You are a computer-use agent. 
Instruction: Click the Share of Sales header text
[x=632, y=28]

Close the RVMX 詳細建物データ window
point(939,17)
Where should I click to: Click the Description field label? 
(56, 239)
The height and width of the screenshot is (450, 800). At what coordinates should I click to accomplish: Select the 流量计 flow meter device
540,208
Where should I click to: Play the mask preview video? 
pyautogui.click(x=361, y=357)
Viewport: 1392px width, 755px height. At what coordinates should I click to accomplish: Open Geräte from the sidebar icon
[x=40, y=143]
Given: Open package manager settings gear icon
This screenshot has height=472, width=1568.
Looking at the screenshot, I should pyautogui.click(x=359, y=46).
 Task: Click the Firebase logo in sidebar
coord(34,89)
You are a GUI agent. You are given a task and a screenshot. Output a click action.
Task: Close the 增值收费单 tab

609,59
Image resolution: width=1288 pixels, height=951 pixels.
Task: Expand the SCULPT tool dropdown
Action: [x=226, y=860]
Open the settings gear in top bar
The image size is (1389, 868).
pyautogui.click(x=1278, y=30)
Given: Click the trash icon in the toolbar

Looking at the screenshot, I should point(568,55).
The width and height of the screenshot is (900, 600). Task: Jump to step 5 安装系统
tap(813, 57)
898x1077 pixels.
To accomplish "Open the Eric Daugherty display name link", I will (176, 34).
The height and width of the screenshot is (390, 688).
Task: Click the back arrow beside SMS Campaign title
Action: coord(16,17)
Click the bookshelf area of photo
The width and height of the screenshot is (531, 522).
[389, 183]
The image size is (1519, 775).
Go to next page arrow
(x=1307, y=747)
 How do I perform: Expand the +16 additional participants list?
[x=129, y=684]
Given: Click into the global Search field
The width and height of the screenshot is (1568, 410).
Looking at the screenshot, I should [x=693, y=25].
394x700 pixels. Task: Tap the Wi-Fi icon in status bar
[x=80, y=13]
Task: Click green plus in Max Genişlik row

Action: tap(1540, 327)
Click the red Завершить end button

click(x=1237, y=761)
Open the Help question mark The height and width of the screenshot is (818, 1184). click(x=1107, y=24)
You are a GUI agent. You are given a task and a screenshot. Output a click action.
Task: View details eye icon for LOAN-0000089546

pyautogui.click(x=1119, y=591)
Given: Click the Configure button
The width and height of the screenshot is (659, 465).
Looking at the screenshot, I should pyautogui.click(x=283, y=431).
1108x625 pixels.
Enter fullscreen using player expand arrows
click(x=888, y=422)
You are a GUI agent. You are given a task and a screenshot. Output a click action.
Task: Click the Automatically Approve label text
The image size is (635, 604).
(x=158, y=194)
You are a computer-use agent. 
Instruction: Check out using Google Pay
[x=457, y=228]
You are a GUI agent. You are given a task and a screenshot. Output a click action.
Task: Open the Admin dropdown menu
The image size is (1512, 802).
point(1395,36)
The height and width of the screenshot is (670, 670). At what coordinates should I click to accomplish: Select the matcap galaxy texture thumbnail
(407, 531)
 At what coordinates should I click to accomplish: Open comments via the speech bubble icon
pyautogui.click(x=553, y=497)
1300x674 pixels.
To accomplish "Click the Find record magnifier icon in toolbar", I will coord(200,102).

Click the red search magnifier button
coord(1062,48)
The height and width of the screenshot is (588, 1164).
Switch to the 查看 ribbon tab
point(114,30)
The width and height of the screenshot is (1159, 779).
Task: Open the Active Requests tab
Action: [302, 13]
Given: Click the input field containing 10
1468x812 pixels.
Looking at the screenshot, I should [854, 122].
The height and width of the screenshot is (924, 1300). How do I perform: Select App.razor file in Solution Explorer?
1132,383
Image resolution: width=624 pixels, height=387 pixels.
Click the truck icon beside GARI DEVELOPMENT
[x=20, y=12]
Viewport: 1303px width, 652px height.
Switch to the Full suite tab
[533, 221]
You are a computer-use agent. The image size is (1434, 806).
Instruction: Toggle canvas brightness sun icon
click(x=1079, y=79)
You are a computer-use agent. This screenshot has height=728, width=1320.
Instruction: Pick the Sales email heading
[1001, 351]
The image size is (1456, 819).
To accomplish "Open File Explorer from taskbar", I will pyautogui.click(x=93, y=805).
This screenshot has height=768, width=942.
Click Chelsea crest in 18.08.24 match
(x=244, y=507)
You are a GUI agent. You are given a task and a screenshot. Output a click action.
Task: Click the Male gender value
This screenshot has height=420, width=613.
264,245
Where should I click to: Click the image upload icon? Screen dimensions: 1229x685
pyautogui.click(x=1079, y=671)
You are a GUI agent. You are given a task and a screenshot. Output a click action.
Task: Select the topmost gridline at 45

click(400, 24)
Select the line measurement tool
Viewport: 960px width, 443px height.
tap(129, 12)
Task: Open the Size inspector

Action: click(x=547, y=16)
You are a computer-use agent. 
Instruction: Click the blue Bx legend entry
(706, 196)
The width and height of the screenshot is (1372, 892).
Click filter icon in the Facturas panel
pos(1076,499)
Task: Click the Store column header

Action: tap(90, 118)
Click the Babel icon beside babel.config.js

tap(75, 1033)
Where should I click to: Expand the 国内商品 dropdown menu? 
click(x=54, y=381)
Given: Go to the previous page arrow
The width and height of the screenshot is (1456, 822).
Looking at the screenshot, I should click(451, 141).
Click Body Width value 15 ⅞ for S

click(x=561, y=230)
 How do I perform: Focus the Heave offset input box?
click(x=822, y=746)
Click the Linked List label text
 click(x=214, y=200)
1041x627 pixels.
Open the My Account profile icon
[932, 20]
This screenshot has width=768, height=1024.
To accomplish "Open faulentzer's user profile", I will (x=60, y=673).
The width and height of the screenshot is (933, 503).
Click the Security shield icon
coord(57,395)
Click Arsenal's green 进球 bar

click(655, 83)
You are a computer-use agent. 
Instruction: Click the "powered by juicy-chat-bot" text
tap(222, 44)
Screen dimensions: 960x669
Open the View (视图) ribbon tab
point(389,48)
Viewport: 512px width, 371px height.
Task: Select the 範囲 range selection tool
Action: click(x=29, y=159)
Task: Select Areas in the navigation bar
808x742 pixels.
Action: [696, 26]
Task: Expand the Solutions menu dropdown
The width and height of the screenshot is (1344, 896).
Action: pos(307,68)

*THE TASK*: Starting with the line that contains "1041x627 pixels.", restate every line through the end of the records above, exactly and with no other lines.

*RESPONSE*:
1041x627 pixels.
Open the My Account profile icon
[932, 20]
This screenshot has width=768, height=1024.
To accomplish "Open faulentzer's user profile", I will (x=60, y=673).
The width and height of the screenshot is (933, 503).
Click the Security shield icon
coord(57,395)
Click Arsenal's green 进球 bar

click(655, 83)
You are a computer-use agent. 
Instruction: Click the "powered by juicy-chat-bot" text
tap(222, 44)
Screen dimensions: 960x669
Open the View (视图) ribbon tab
point(389,48)
Viewport: 512px width, 371px height.
Task: Select the 範囲 range selection tool
Action: click(x=29, y=159)
Task: Select Areas in the navigation bar
808x742 pixels.
Action: [696, 26]
Task: Expand the Solutions menu dropdown
The width and height of the screenshot is (1344, 896).
Action: pos(307,68)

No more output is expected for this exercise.